Neben den Interessen der beteiligten Akteure ist eine Analyse der politisch-ökonomischen Rahmenbedingungen für ein umfassendes Verständnis der „Adipositas-Epidemie“ als einem politischen Problem unverzichtbar. Das Bestreben, durch die Senkung der Lohnnebenkosten die Wettbewerbsfähigkeit des nationalen Wirtschaftstandortes zu steigern, korrespondiert mit der theoretischen Neuausrichtung des Sozialstaates an einem Modell, in dem soziale Rechte zunehmend an Vorleistungen geknüpft werden, die wiederum rhetorisch als Freiheitsgewinne verkauft werden. Zur Untersuchung dieser Form der Verhaltenslenkung, die weniger auf unmittelbarem Zwang, als auf Formen der mittelbaren Lenkung durch die Beschränkung und Erweiterung von Möglichkeiten basiert, haben sich in den letzten Jahren die Gouvernementalitätstudien etabliert.

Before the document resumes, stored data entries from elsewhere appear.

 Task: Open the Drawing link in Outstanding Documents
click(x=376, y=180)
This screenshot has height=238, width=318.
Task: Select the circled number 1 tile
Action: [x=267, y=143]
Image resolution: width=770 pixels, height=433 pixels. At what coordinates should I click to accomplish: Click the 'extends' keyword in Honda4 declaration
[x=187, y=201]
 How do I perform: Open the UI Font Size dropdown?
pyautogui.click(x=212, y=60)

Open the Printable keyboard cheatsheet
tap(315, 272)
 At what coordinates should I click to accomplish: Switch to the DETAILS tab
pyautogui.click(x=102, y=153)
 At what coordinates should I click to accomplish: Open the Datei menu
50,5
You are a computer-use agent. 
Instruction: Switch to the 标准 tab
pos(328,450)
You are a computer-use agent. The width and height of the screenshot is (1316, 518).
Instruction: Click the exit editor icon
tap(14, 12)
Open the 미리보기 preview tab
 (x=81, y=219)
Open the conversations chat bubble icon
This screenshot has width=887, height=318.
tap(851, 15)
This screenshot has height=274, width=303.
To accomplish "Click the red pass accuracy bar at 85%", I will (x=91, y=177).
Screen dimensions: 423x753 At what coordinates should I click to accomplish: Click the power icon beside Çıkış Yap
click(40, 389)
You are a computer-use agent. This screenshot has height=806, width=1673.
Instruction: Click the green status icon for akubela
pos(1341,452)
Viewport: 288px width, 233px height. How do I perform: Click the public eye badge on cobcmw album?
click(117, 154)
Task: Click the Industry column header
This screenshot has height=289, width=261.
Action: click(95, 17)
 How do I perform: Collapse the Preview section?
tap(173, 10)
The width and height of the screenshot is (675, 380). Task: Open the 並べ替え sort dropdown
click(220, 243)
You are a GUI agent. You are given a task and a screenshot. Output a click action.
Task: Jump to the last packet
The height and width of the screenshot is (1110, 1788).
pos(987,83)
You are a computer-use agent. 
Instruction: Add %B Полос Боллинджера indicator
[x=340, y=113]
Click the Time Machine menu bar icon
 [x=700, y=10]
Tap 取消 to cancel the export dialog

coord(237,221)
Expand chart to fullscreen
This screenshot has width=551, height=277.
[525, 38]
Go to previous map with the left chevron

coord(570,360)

Durch die Verknüpfung des sozialkonstruktivistischen und des gouvernementalitätstheoretischen Ansatzes möchte die Arbeit die diskursiven und politisch-ökonomischen Voraussetzungen für den Erfolg der Problematisierung von Übergewicht als „Adipositas-Epidemie“ aufzeigen und damit zum Abbau der damit einhergehenden nicht intendierten Wirkungen wie etwa die Stigmatisierung der Betroffenen beitragen.